Luckily, the filmmakers successfully avoid the simplistic "talking head" schtick that usually mars nonfiction thanks to expert work by Bernstein's longtime editor, Nevie Owens, and cinematographer David Layton. Layton's photography demonstrates a strong affinity for the medium close-up, easily bringing out the most commanding angles from Hollywood stars, local friends, and family members. Likewise, Owens makes fluid shifts between archival footage and exclusive interviews, with extra goodies from the set of Linklater's new project, Everybody Wants Some. Since editing is perhaps the most essential tool in nonfiction film, Bernstein recognizes Owens' impact on the doc: "We've worked on everything together, and I really mean it when I say that I cannot imagine starting a project without her."
That this particularly affecting film – generically, it is best classified as a stream-of-consciousness biography – will be released as part of the American Masters series following its Sundance berth is still sinking in for Bernstein, who championed the project for years before production began.
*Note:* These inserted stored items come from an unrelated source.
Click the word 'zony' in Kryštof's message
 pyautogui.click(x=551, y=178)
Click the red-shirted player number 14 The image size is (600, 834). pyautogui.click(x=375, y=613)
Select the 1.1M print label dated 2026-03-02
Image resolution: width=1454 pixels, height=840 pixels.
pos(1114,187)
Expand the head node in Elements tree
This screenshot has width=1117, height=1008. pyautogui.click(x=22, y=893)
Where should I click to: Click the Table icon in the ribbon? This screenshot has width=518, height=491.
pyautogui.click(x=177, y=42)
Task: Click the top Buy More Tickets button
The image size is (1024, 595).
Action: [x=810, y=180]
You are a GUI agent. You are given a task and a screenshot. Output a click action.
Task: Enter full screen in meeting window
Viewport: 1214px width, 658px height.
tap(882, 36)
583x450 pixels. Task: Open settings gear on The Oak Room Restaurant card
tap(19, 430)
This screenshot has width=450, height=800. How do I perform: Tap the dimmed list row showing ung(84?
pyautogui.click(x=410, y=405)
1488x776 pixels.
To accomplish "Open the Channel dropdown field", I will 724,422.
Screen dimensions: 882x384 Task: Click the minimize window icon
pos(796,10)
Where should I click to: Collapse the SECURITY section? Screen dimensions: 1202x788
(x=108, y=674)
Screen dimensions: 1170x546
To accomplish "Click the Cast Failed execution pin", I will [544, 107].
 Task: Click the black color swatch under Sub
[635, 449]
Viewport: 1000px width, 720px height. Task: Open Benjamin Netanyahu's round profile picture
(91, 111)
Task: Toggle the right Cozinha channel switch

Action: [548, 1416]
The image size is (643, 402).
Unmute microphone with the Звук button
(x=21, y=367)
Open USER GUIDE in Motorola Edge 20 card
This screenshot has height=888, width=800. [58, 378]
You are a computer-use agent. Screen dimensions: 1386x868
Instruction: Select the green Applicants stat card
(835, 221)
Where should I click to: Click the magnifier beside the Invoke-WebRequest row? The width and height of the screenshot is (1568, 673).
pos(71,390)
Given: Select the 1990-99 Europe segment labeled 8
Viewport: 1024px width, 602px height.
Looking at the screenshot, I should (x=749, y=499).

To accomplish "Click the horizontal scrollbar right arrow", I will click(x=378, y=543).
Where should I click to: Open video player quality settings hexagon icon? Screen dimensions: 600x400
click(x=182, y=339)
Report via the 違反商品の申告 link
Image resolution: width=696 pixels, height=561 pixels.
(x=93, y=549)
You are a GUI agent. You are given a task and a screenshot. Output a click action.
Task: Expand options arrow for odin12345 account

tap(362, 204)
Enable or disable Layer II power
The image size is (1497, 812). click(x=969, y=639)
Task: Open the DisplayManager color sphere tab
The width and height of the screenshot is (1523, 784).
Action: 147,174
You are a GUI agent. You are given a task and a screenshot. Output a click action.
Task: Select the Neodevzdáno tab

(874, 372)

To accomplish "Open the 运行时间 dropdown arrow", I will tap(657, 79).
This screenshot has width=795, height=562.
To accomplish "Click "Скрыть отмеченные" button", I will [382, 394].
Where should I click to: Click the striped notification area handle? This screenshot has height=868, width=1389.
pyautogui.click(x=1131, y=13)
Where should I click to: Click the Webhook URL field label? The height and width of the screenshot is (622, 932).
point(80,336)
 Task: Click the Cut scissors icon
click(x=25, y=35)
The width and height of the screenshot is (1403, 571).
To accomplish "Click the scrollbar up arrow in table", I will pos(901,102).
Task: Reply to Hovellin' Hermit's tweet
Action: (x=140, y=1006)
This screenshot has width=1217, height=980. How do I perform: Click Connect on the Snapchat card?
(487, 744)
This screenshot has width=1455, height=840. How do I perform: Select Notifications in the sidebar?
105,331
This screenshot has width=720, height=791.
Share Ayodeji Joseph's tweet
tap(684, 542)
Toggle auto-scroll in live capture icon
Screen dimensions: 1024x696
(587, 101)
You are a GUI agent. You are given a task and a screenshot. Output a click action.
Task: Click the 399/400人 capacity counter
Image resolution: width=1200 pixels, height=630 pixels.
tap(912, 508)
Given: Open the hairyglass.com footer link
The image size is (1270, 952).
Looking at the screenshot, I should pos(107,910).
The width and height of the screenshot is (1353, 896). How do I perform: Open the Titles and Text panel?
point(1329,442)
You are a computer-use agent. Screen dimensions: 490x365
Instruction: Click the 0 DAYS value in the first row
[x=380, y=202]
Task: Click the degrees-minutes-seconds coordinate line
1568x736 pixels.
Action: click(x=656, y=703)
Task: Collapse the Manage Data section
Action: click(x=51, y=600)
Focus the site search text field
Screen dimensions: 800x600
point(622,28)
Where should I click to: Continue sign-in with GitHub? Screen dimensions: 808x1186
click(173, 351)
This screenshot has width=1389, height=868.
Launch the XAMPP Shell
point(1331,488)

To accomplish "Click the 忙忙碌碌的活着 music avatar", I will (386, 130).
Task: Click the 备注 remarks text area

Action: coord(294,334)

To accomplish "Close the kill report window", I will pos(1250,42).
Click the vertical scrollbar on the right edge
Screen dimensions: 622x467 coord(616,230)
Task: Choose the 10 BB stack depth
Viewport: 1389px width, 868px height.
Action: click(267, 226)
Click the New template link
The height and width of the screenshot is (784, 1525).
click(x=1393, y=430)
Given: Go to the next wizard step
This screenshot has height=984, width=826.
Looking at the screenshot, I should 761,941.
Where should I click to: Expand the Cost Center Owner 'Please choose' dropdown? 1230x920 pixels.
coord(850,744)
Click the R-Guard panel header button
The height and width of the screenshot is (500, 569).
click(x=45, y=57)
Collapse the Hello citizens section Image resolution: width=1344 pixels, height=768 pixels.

She pointed out: "Dream Is Destiny was always a hard pitch because prior to Before Midnight, Richard Linklater still was not a household name except to those few people who really love film." She credits this to the fact that, despite decades of critically acclaimed work from Slacker to Bernie, the filmmaker never misbehaved in front of the press, never bad-mouthed a celebrity, and never paraded his family around – in short, he never did the things that might have made him the next Quentin Tarantino.
Yet even with the fame brought by the 18-month press tour for Boyhood, Bernstein said of Linklater, "He has never had an interest in being seen as anything other than genuinely nice. He's just not a bad-boy type." It is precisely Linklater's general hesitation to make a fuss in public that makes his verbosity and open geniality with Black all the more essential for film history.